Let’s think about what happens if you subject humans to optimization according to these pressures. What kind of agents are you likely to get out? For the sake of the thought-experiment, let’s say that a super-intelligent and maximally-altruistic human is created by simbox to serve as an AI for a civilization of human-level-intelligent spiders.
To start, there is a massive distributional difference between the utility functions of sim-humans and spiders. Especially if the other sim-humans in the training environment were also maximally altruistic. We need the sim-humans to want to improve and maintain accurate models of other agents, and replacing its utility function with the distribution of other agents’ utility functions doesn’t guarantee that. Why should it want to improve its model of other agents’ utility instead of using its existing, less accurate model?
There is also the problem that optimizing for altruistic behavior probably decreases the accuracy of their other-agent utility function models. The most altruistic humans in reality probably have a distorted model of the utility function of the average human, due to a combination of the typical-mind fallacy and the fact that modeling other agents with inaccurately high altruism likely increases altruism. If we’re mainly selecting for altruistic behavior, we’re going to get a less accurate world-model, which when combined with the distributional shift may result in the sim-human having an erroneous model of the spiders. Maybe something the spiders value highly (the joy of consuming live prey) may be lost in translation, or given a lower priority than appropriate from the view of the spiders. For humans training a sim-AI, this could be something we really value like “romance”, “emotional states corresponding with reality”, or “boredom”.
There is no a-priori reason to expect the sims to want to avoid wire-heading its creators. Maybe that is the coherent extrapolated value of humanity, as deduced by a subset of sims. I don’t see any obvious ways to solve this problem without giving the sim access to physical reality.
Human beings are also known to have internal inconsistencies for the purpose of appearing maximally altruistic to interperatability tools (other people, empathy) while not actually being so. I’m not sure how this plays into your scenario, but it is worrying.
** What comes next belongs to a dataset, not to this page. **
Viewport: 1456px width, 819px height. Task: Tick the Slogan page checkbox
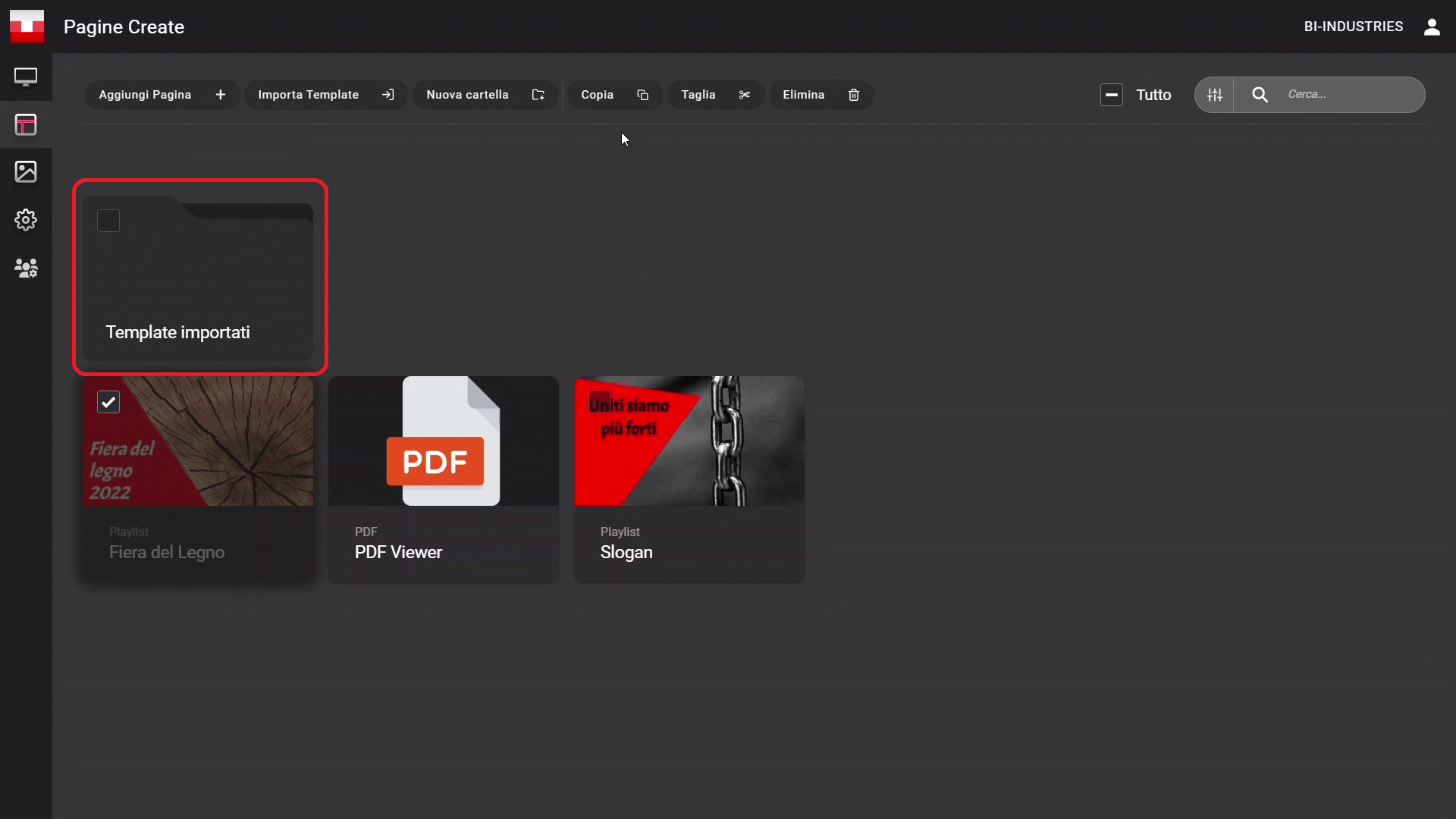[600, 402]
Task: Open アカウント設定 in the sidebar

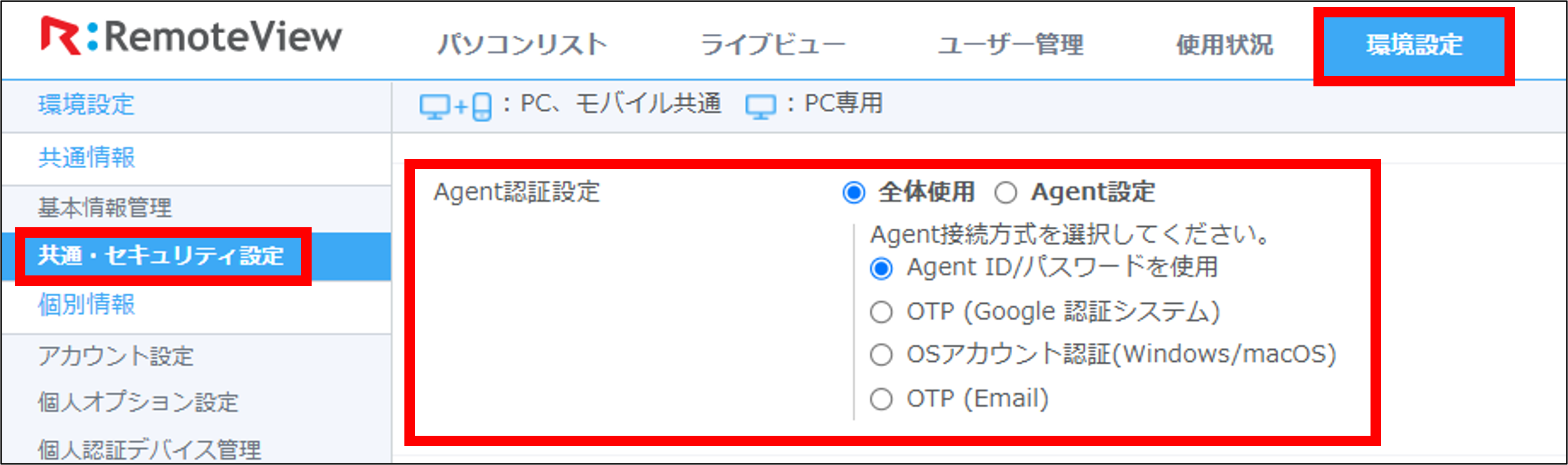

Having a wide highly generalized alignment target is not a problem; it should be the goal. Many humans—to varying degrees—learn very generalized abstract large empathy circle alignment targets, such that they generally care about animals and (hypothetically) aliens and robots—I recently saw a video of a child crying for the dying leaves falling from trees.
Having a wide robust circle of empathy does not preclude also learning more detail models of other agents desires.
To start, there is a massive distributional difference between the utility functions of sim-humans and spiders.
Given how humans can generalize empathy to any sentient agent, I don’t see this as a fundamental problem, and anyway the intelligent spider civ would be making spider-sims regardless.
Let’s think about what happens if you subject humans to optimization according to these pressures. What kind of agents are you likely to get out? For the sake of the thought-experiment, let’s say that a super-intelligent and maximally-altruistic human is created by simbox to serve as an AI for a civilization of human-level-intelligent spiders.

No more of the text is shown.